> _Aim of the exercise_
Could you reproduce, from the records below, everything from the line with "The height and width of the screenshot is (410, 615)." down to the line with "You are a computer-use agent. The image", keeping both of those lines and changing nothing?
=======
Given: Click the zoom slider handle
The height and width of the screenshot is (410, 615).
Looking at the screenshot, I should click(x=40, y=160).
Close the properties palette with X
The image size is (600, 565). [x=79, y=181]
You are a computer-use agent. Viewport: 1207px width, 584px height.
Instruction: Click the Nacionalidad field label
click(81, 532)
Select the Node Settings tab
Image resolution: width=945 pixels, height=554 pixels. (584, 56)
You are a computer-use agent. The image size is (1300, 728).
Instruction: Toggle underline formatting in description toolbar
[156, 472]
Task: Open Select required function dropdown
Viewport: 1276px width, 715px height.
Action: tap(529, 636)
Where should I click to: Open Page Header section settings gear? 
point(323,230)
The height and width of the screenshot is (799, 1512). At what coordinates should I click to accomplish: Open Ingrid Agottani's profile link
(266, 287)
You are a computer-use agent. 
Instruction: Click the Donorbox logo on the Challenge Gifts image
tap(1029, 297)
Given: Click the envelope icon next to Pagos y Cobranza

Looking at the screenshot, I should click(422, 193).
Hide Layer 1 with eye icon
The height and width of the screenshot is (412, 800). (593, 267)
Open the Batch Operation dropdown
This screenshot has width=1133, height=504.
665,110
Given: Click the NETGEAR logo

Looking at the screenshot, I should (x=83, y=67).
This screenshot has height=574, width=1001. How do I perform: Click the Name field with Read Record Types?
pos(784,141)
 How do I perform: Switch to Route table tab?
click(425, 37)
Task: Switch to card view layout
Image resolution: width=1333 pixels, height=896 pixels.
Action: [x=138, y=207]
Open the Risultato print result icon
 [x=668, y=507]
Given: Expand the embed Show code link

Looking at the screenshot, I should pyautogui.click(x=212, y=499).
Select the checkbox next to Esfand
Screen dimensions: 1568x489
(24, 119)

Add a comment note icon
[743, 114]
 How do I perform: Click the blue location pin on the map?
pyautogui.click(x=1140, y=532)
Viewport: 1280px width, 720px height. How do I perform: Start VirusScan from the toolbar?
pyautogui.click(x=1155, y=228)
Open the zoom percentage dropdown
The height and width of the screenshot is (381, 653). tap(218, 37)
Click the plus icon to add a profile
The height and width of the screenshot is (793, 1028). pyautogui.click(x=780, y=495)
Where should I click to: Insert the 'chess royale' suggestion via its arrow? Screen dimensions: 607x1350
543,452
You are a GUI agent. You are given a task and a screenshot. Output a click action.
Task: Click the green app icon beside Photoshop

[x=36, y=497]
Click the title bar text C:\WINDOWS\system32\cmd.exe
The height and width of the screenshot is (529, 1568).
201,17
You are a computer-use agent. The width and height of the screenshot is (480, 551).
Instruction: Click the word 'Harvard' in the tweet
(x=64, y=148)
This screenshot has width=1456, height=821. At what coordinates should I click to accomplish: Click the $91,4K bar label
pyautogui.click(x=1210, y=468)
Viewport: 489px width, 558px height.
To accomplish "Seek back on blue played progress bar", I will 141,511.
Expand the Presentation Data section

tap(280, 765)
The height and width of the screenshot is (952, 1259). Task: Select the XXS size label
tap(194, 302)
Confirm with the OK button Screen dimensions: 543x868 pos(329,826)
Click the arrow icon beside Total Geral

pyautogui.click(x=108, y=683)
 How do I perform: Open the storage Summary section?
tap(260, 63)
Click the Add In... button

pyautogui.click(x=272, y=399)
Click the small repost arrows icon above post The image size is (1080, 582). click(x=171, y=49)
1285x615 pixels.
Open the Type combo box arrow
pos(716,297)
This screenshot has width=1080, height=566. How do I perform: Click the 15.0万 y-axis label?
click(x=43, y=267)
=======
> _Exercise response_
The height and width of the screenshot is (410, 615).
Looking at the screenshot, I should click(x=40, y=160).
Close the properties palette with X
The image size is (600, 565). [x=79, y=181]
You are a computer-use agent. Viewport: 1207px width, 584px height.
Instruction: Click the Nacionalidad field label
click(81, 532)
Select the Node Settings tab
Image resolution: width=945 pixels, height=554 pixels. (584, 56)
You are a computer-use agent. The image size is (1300, 728).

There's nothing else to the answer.